METHVEN, Scotland (Reuters) - Seaweed, rhubarb, Christmas pudding and even ants - all ingredients used by a new generation of gin makers enjoying a booming British market.
That demand for left-field versions of the once traditional spirit has been a gift for Scottish whisky makers, including some new players that have anchored their business with gin revenues while waiting for the Scotch to mature.
Gin can be produced in about a week whereas whisky takes at least three years, but the equipment needed to make them — alcohol stills — are the same. Scotland, more famous for whisky, also makes about seventy percent of the gin consumed in the UK, and produces its three leading brands.
“It’s essentially the same thing. You track whisky back and its root is basically gin,” said Tony Reeman-Clark, who set up his Strathearn distillery in Perthshire in 2013 with about 250,000 pounds in financial backing via friends, family and a loan.

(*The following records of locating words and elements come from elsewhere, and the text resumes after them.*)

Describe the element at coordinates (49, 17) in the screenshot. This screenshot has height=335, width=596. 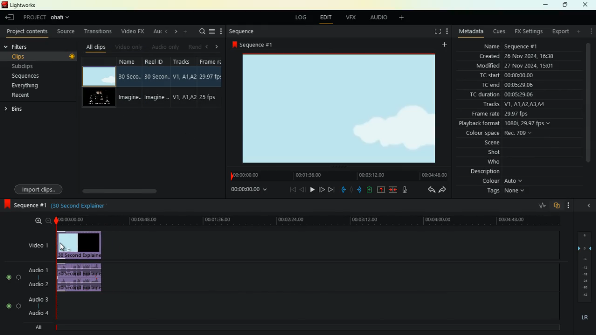
I see `project` at that location.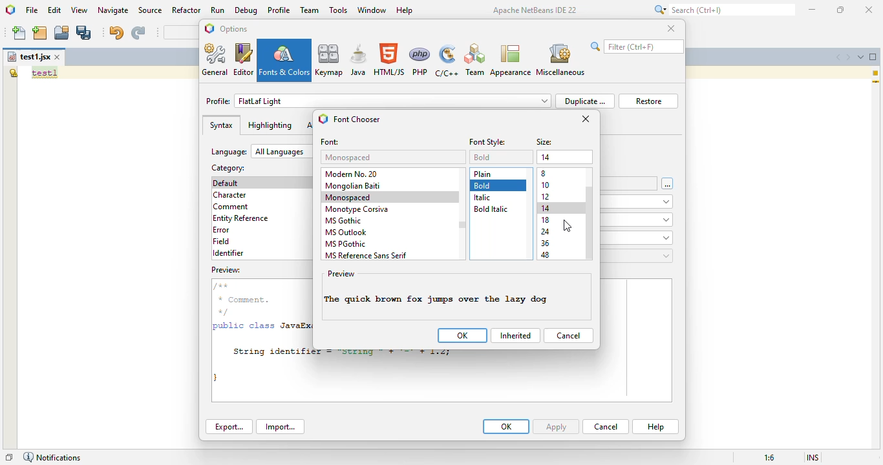 Image resolution: width=883 pixels, height=465 pixels. Describe the element at coordinates (281, 427) in the screenshot. I see `import` at that location. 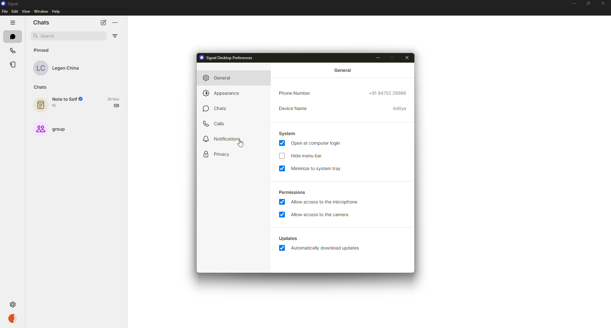 I want to click on chats, so click(x=41, y=23).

While waiting for his whisky, Reeman-Clark has made, among others, an after-dinner gin to be sipped neat, matured with the stave of a whisky barrel in it for flavor.
“People have changed,” he told Reuters.
“They will go out and have two drinks for the flavor. They want the story behind it, the drink is distinctive, it’s unique and there is a quality to it.”
There has been a surge in small artisan distilleries in the UK, and of 250 of them almost 100 have opened in the last two years.
“It’s well known, there is always a market for gin and you could see it was starting to change because people were bored with the big-boy gins,” he said.
The amount of gin being drunk in bars grew 14 percent by volume and 19 percent by value in the year to Oct. 1, according to the wine and spirits trade association.
But whisky sales in the UK are still worth more than twice those of gin. The overall British spirits market is growing at 3 to 4 percent annually, ahead of overall economic growth of about 2 percent.
This week Reeman-Clark finally sealed his first 100 bottles of whisky which are three years and a day old. The first half liter of it sold in an online auction for 4,150 pounds to a collector of special whiskies.
Other producers such as the Harris Distillery in the Hebrides, at the northwestern tip of Britain, and the Cotswold Distillery in the heart of rural England, are doing essentially the same thing, producing quality gins which are distinctive while they wait for whisky.
“In general consumers are more educated,” said Humphrey Serjeantson, head of research at IWSR research body.
“Brands like Gordons are still popular but it is losing share to those coming in. The question is how long the newcomers can last.”